After two years of uncertainty, nuclear power is officially coming back to southwest Michigan.
On Thursday, the U.S. Department of Energy announced it’s giving Holtec a $1.52 billion loan to restart the Palisades nuclear plant, which sits between Benton Harbor and South Haven.
The enormous loan is part of President Biden’s energy agenda to make the U.S. energy grid carbon neutral by 2035. The plant could be back and operational by the end of 2025 and it would mark the first time a U.S. nuclear plant has been brought back online after being decommissioned.
Holtec spokesman Nick Culp told WVPE last month that the plant has already been rehiring and preparing for the restart, even as it continued to decommission the site. The plant will employ around 600 people when fully operational.
“This is a transformative, historic opportunity not just for the state of Michigan, but for the United States to demonstrate globally its leadership on energy,” Culp told WVPE in February.
The plant was first commissioned in the 1970s and closed in 2022. However, Michigan lawmakers worked fast to win financial support for the plan when it closed, urging former Michigan Gov. Jennifer Granholm, who is currently the U.S. Secretary of Energy, for federal funding.
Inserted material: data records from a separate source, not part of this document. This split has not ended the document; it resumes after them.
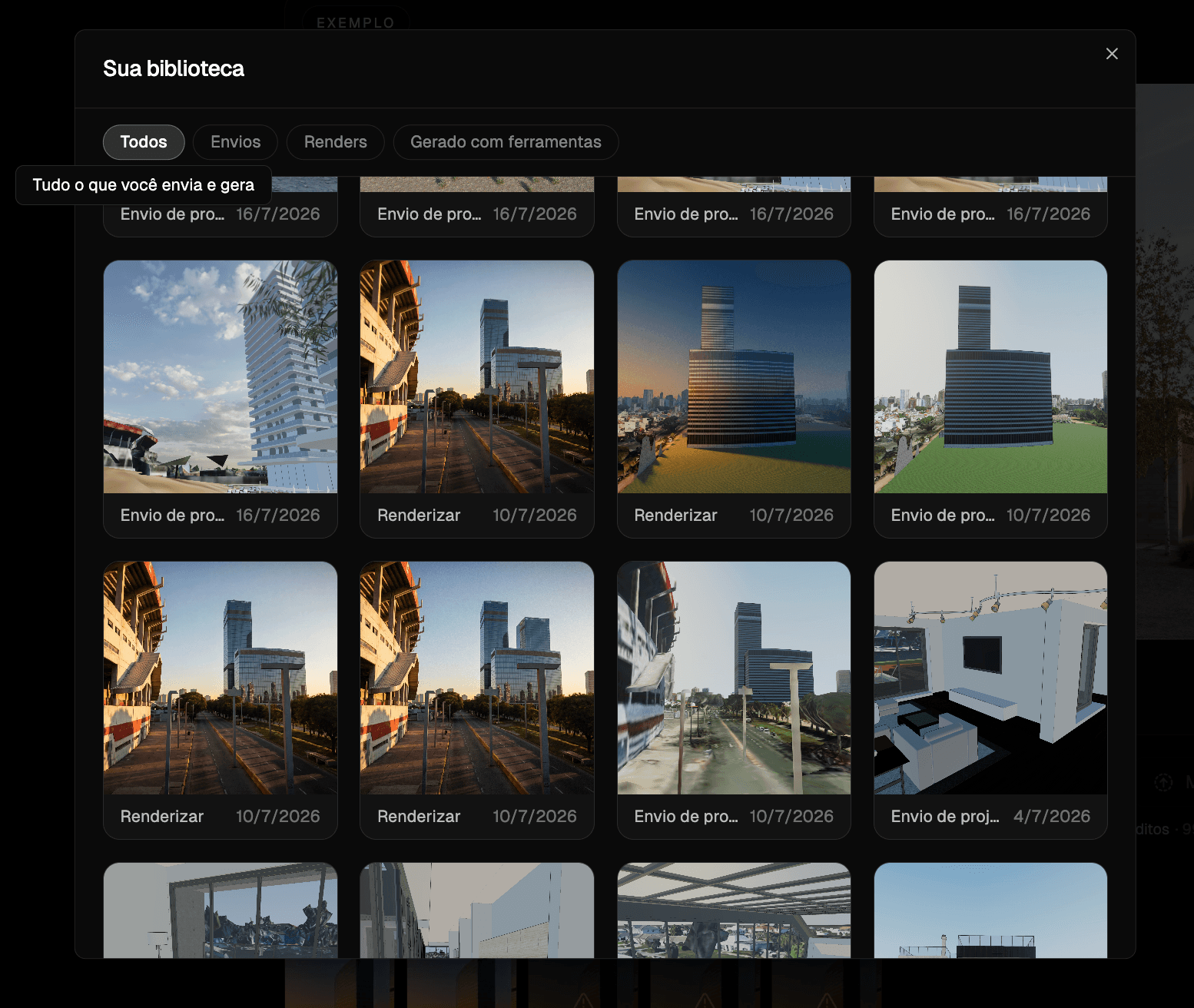Select the Todos filter tab
The width and height of the screenshot is (1194, 1008).
click(x=144, y=142)
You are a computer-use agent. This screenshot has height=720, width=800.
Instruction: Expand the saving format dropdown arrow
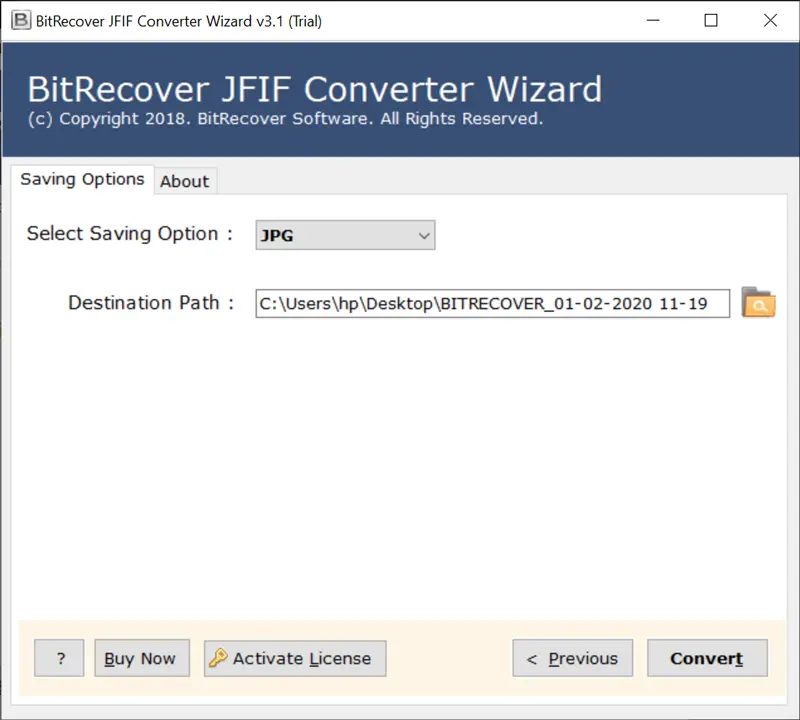424,236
Beyond the federal dollars, a key to the plant being able to feasibly open is a long-term power agreement with Wolverine Power Cooperative that will see the nonprofit rural energy provider buy two thirds of the electricity generated by the plant.
Culp said that agreement gives the plant stability versus trying to sell the energy on a more ad-hoc basis.
Data from the U.S. Energy Information Administration says nuclear power generates nearly 20% of electricity in America and 10% of energy worldwide.